Government Limits Irk Developer of RV Park Plan
Developers have dropped plans to build an upscale recreational vehicle park in Baroda Township in southwest Michigan, according to the St. Joseph Herald -Palladium.
Kennedy Reese Investments reported in a letter to the township that the company was unhappy with the township planning commission’s intent to require the park to comply with 50- to 100-foot setbacks instead of the 35-foot rule for regular homes in an agricultural district.
Dayna Kozminski, the company’s managing partner, wrote in the letter sent Friday that she appreciates Baroda Township officials’ efforts to understand the project and decide if it is a good fit for the township.
“However, it is unfortunate that a deviation from the standard setback has caused this project to fall apart, and I do believe that this disagreement has led to a blanket dislike of the project for a few members of the commission,” Kozminski wrote. “At this point, even if the setback issue were resolved, I do not feel that the special-use permit process could proceed with good faith negotiations ….”
Township Supervisor Jim Brow read the letter aloud Monday (Sept. 21) at the Baroda Township Board of Trustees meeting.
“Personally, I’m pretty disappointed,” Brow said about Kennedy Reese’s decision in a phone interview Tuesday. “I thought it would bring a lot of business to the Baroda area.”
Planning Commission Chairwoman Madeleine Carroll and Vice Chairman Thomas Lippert were not available for comment Tuesday.
Kennedy Reese told township officials in April the company wanted to buy the Meadows Family Golf Center and build a high-end RV park on the nine-hole golf course.
The company needed a special-use permit from the township to build the park on the agriculturally zoned land.
The RV park would have had at least 215 sites on 43 acres as well as a clubhouse, picnic pavilion, bathhouses, driving range and putting green, developers said.
Developers said they would have to eliminate a third of those RV sites if they were required to abide by 100-foot setbacks.
On Sept. 14, the Planning Commission recommended requiring setbacks of 100 feet at the front of the Meadows property and 50 feet on the other three sides as a buffer between the RVs and surrounding property.
On Monday, the trustees voted to keep the ordinance’s 35-foot setback rule but allow the commission to consider expanding the setback requirement for RV parks, Brow said.
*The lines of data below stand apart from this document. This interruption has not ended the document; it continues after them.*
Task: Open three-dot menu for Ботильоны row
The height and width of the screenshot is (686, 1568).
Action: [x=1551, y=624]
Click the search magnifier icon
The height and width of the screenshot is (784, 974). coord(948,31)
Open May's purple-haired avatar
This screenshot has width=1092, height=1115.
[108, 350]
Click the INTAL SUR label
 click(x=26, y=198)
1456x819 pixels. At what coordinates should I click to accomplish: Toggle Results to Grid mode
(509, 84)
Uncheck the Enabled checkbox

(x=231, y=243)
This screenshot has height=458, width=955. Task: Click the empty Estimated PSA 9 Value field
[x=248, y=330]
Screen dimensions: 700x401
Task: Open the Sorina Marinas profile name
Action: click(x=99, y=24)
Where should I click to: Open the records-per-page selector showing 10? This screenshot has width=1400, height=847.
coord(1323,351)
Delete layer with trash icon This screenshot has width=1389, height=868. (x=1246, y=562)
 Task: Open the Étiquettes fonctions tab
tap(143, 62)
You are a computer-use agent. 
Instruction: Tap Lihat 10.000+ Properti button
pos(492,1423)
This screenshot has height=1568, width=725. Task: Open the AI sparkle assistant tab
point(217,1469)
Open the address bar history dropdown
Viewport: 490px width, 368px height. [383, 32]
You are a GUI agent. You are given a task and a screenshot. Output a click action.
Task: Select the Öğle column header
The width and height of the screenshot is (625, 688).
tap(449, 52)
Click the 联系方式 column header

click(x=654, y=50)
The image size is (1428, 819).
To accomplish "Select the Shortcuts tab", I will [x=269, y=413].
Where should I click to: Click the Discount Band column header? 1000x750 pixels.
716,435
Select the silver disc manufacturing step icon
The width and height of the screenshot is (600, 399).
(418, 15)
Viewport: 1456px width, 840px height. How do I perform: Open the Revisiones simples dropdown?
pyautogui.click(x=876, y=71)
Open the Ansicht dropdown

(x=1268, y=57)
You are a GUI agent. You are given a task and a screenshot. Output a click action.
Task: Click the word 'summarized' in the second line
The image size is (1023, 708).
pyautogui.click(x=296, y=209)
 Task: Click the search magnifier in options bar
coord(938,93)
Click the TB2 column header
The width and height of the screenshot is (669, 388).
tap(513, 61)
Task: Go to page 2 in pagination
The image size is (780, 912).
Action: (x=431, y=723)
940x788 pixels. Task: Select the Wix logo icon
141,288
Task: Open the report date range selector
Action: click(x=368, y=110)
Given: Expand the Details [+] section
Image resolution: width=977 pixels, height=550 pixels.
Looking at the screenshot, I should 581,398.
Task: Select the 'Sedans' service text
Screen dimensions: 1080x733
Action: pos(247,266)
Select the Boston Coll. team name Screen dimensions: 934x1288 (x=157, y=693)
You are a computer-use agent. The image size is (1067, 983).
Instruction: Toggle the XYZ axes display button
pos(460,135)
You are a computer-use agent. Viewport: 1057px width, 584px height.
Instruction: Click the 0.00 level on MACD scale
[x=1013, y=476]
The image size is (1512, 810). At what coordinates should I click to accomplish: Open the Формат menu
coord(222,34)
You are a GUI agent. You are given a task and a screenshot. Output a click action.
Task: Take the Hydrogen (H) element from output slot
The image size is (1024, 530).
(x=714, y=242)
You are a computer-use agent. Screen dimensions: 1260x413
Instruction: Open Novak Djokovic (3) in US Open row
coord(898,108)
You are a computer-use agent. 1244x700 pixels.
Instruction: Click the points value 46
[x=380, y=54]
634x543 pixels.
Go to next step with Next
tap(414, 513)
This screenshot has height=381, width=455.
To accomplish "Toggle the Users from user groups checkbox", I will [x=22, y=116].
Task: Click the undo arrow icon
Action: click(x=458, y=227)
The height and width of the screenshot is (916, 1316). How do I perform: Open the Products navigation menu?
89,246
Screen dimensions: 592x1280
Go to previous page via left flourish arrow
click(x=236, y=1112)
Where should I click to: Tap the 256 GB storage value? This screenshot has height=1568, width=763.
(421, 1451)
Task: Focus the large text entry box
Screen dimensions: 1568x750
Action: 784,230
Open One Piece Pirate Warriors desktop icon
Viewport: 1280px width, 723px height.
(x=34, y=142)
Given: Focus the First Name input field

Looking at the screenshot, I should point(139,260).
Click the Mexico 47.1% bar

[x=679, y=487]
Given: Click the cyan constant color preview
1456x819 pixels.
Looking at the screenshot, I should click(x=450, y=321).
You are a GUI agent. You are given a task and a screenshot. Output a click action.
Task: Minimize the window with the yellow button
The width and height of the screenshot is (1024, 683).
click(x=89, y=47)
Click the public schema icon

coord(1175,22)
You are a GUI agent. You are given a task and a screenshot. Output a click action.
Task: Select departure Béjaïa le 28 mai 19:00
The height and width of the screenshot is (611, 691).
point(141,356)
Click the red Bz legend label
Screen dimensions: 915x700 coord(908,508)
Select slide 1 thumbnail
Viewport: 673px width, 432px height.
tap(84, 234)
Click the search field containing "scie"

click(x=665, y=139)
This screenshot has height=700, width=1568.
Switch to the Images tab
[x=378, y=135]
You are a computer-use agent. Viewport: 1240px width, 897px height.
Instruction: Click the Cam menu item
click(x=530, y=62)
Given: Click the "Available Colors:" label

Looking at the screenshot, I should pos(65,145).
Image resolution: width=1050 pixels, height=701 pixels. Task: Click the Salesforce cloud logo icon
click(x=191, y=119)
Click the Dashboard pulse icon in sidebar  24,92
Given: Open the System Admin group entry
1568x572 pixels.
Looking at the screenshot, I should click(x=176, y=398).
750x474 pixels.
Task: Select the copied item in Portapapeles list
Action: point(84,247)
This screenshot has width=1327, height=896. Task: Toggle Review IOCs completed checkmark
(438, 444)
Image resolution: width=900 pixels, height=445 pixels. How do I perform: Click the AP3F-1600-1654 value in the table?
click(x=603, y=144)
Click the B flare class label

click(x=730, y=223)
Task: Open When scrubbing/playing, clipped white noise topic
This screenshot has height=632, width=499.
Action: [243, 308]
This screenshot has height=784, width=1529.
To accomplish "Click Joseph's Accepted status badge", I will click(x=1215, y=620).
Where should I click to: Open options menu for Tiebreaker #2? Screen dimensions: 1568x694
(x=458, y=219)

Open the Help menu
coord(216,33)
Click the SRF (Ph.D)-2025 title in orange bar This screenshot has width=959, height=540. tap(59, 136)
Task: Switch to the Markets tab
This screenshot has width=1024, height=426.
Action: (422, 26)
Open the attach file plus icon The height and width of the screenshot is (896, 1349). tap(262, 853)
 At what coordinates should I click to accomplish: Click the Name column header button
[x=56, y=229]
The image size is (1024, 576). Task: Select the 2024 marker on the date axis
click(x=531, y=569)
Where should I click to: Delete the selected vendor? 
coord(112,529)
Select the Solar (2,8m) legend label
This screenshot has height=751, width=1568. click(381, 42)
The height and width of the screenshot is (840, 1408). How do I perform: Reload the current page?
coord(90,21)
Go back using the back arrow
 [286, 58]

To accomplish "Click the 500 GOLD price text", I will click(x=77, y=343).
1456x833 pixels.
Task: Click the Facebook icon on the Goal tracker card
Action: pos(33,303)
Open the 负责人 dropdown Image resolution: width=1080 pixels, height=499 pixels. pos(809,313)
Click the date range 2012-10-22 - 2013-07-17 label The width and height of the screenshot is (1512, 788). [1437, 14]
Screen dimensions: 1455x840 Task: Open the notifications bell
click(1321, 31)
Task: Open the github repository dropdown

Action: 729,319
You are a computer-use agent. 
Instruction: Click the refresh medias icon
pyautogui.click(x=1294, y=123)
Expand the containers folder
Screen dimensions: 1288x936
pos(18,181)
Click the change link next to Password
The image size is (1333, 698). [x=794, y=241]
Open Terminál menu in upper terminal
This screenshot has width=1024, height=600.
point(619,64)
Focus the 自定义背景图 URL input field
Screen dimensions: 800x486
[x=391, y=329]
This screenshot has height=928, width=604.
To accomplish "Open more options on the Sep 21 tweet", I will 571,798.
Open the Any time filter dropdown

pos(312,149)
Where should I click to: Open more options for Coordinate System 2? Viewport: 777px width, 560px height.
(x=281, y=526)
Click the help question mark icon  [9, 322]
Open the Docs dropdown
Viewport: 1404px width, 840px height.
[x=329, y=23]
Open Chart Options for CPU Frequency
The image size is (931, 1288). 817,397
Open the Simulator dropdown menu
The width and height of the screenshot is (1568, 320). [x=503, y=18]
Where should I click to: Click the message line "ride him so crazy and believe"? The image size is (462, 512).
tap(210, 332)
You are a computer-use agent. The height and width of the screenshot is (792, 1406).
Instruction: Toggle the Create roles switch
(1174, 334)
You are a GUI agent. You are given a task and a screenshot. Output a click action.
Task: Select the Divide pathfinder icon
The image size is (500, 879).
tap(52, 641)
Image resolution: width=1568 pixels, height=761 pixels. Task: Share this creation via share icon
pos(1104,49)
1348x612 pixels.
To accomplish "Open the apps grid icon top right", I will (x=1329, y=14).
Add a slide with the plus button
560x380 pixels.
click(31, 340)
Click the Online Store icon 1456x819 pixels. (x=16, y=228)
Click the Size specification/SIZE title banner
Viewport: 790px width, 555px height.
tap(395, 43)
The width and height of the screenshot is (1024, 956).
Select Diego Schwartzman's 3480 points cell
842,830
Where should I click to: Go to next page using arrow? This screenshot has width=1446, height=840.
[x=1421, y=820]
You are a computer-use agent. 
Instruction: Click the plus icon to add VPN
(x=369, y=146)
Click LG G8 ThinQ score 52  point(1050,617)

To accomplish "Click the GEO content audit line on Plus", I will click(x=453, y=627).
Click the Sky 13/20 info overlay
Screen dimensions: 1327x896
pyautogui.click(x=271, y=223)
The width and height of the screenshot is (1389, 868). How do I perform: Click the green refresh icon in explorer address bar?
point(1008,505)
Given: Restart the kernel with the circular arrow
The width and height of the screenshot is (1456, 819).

David Wolf was the only trustee to vote against it.
But the trustees’ action did not matter by Monday evening. Kozminski said in her letter that developers decided to pull their special-use permit application after the commission’s meeting Sept. 14.
Mindy Mead, one of the Meadows’ owners, said she was angry that the commission’s decision drove the development away.
“What it appeared to me is that it was a personal bias that they didn’t like the project,” said Mead, who owns the golf course with her husband, Neal, and his mother, Marianne.
Mead said none of the commissioners explained why they wanted the setbacks to be 100 feet, which would have caused developers to lose 10 to 12 acres of usable land for the project.
“I think (the RV park) would be a great asset to the community and surrounding areas” by providing more business opportunities and tax revenue to the township, she said. “Baroda seems to be a dying community, and I think it would have brought some life back to it.”
Mead said the future is uncertain for the Meadows, which the family began building in 1996.
The family is working with Fifth Third Bank to renegotiate the golf course’s loan, but the bank has been willing to renew the loan only on a temporary basis to give the Meads time to sell or auction the property, she said.
“We’re at the point where we’ll have to see about refinancing, put it on the market or do a public auction,” she said.
Mead said the golf course will be open through October and possibly next spring if the family is unable to sell it before then.